§ **Text provided**:
******

Letters of Norman Lindsay, edited by R.G. Howarth and A. W. Barker. Angus & Robertson. Photoset in India; printed in Hong Kong.
This production seems to express its publishers’ dilemma: how to give a book of words the atmosphere (and also the price, $60) of a book of art. The temptation is understandable, but I think it was a mistake to yield to it. The book is embarrassingly grandiose. It is a big format (283 x 210 mm, only a shade smaller than A4); all of the text is set within a ruled border, of which one soon tires; some of the pages are tinted buff, but apparently only for variety; and the names of addressees and the dates of letters are set in a flowing script typeface in 36 pt, a world away from Lindsay’s own handwriting, which was neat, quick, and unpretentious. Of Lindsay’s correspondents there are many well-printed illustrations, some of them new and unfamiliar. The black and white jacket is effective – Lindsay in old age with two of his ship models – but the photograph does not appear to be acknowledged. Was it the work of Quinton Davis? Some real effort has gone into this book, but I find it distracting and unsatisfying. 1½ picas.
The Green City, by Roger Johnson. Macmillan. Cover by Guy Mirabella. Typeset by Modgraphic; printed in Hong Kong.
This landscape book (184 x 216mm) on the subject of urban planning is one of the most inviting things I have seen in 1979. The handsomely proportioned text in Bembo is well complemented by numerous drawings by the author, some in black and others flooded with washes of colour. The captions are in the author’s handwriting, which lends a spontaneous, informal atmosphere to the book that I found highly pleasing. Mirabella’s design for the limp cover – a cityscape within the outline of a tree, against a green ground – is harmonious and apt. I would give this book 3 picas but for a woeful slip on the title-page, where the publisher’s imprint, a capital M, is absolutely reeling out of square. A pity! 2½ picas.

******

§ **Using the information**:
A) In the book reviews, which typeface is named for the text of The Green City?
B) Resume the book reviews after their final sentence.
The data that follows plays no part in these tasks.

§ **Data extract**:
******

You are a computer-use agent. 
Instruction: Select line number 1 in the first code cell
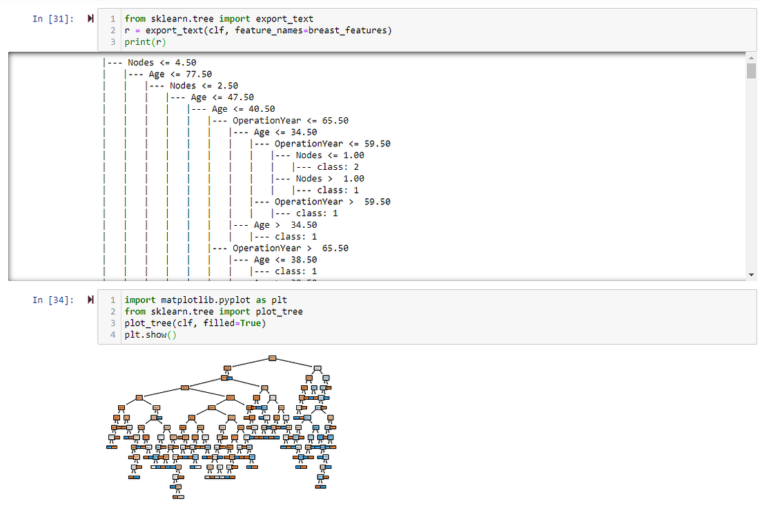[113, 19]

******

§ **Responses to the exercise**:
A) Bembo.

B)
Outback Airman, by Harry Purvis with Joan Priest; Bush Surgeon, by Pat Pavy; Bush Bishop, by Howell Witt. Rigby. All typeset in Australia and printed in Hong Kong.
These Rigby titles have a recognisable identity: bright, ‘selling’ jackets; ultra-bold title-pages and heavy chapter titles; microscopic imprint details; a plain approach throughout to design and typography, and to the disposal of the usual sixteen pages of halftones. This makes them sound graceless and interchangeable, and to an extent they are; but they are strongly marketoriented and professional. Some publishers are concerned with the book as an artistic object, and some with the book as product. Rigby’s are publishers of product. To me there is nothing very pleasing about any of these three books, but undeniably, they work. I give them each 1 pica.